For network workload, the test environment must be prepared in advance.

Install high-speed network NIC and link multiple workers together using either a high-speed switch or point-to-point cross-link cables. The network interface can be either a physical interface or a logical bond of multiple physical interfaces.

For example, at least two Ice Lake (or Sapphire Rapids) Linux hosts running CentOS Stream. On each Linux Host, you shall install one Intel E810-CQDA2 or E810-2CQDA2 100GE NIC adaptor (each adaptor has two 100GE ports) under CPU0 IIO root port PCIe bus (DO NOT install the 100GE NIC adaptor under PCH PCIe bus).

Network Setup

  1. Use two 100GE copper(or optical) cables to connect those 100GE ports, connection method:

    Host0 100GE physical port0 <-> Host1 100GE physical port0;  (100GE connection 0 between two Linux hosts)  
    Host0 100GE physical port1 <-> Host1 100GE physical port1;  (100GE connection 1 between two Linux hosts)  
    
    > Note: Make sure those 100GE ports is link up from NIC ports LED green light after machine power on again

  2. Make sure you Linux Hosts installed Linux kernel 100GE driver package "ice" for E810 adaptor:

    modprobe ice
    
    Use Linux command to make sure ice driver/firmware version and 100GE ports link up Status/Duplex/Speed is 100GE full duplex link up.
    ethtool ethX
    ethtool -i ethX
    

    • ethX is the interface name of each 100GE port in Linux host ifconfig output.
    • you can use Linux kernel in-tree ice driver package. Just FYI: latest ice driver package download: https://sourceforge.net/projects/e1000/files/ice%20stable/
  3. Use ifconfig command to config correct IP address with two different subnets(eg, 192.168.8.x and 192.168.9.x) for two 100GE connections, ping each other Linux Host to make sure those 100GE connections works fine;
    For Example, you can configure IP address like this:
    Host0 100GE physical port0(192.168.8.88) <-> Host1 100GE physical port0(192.168.8.99).
    Host0 100GE physical port1(192.168.9.88) <-> Host1 100GE physical port1(192.168.9.99).

    • Host0
      sudo ifconfig <port0-name> 192.168.8.88 netmask 255.255.255.0 up
      sudo ifconfig <port1-name> 192.168.9.88 netmask 255.255.255.0 up
      
    • Host1
      sudo ifconfig <port0-name> 192.168.8.99 netmask 255.255.255.0 up
      sudo ifconfig <port1-name> 192.168.9.99 netmask 255.255.255.0 up
      
    • Host0
      ping 192.168.8.99
      ping 192.168.9.99
      
  4. On each Linux host, use command to find out two E810 devices PCIe bus:device:function numbers, bind E810 PCIe devices to DPDK will use this PCIe bus:device:function number.

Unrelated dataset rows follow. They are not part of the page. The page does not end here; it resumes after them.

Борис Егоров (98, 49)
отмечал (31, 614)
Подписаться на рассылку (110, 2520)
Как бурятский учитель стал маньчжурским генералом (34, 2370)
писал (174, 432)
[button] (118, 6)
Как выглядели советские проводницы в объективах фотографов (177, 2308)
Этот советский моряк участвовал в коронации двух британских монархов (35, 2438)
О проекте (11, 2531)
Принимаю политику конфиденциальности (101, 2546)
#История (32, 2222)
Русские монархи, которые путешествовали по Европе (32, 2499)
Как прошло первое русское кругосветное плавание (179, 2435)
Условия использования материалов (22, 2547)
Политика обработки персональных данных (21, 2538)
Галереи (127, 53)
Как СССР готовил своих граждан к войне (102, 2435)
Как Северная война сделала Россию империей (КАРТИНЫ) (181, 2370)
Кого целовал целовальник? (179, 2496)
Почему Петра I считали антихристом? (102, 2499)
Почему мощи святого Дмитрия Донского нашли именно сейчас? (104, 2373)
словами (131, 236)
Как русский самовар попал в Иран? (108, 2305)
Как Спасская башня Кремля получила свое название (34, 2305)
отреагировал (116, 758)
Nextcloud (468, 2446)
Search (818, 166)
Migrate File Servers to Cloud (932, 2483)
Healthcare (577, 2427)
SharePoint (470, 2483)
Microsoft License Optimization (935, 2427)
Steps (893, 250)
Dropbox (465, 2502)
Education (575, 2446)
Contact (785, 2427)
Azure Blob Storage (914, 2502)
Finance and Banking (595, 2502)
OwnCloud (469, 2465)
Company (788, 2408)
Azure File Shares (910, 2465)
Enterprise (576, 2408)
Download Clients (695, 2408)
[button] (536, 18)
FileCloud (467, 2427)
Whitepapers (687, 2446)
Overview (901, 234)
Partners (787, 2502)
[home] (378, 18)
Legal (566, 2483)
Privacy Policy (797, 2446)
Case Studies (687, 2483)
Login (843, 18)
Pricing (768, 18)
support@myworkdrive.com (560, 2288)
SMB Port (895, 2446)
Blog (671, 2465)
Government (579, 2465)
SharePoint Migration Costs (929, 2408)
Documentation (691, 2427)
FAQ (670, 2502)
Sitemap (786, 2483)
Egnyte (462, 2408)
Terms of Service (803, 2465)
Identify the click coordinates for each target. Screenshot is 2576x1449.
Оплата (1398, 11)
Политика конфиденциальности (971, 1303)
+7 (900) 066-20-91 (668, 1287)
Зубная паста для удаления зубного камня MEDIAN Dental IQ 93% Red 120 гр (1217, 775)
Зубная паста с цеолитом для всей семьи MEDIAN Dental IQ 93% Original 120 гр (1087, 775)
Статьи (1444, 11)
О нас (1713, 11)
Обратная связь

    lspci | grep Eth | grep E810
    

  5. On each Linux host, install currently running kernel version kernel-devel package, then you can compile kernel modules .ko;

    yum install kernel-devel
    

    • make sure installed kernel-devel version equals uname -r version.
  6. On each Linux host, we now suggest to bind NIC port to vfio-pci because igb_uio is not supported in newest OS.

    To use vfio-pci we need to add intel_iommu=on iommu=pt to the Linux Boot Command line.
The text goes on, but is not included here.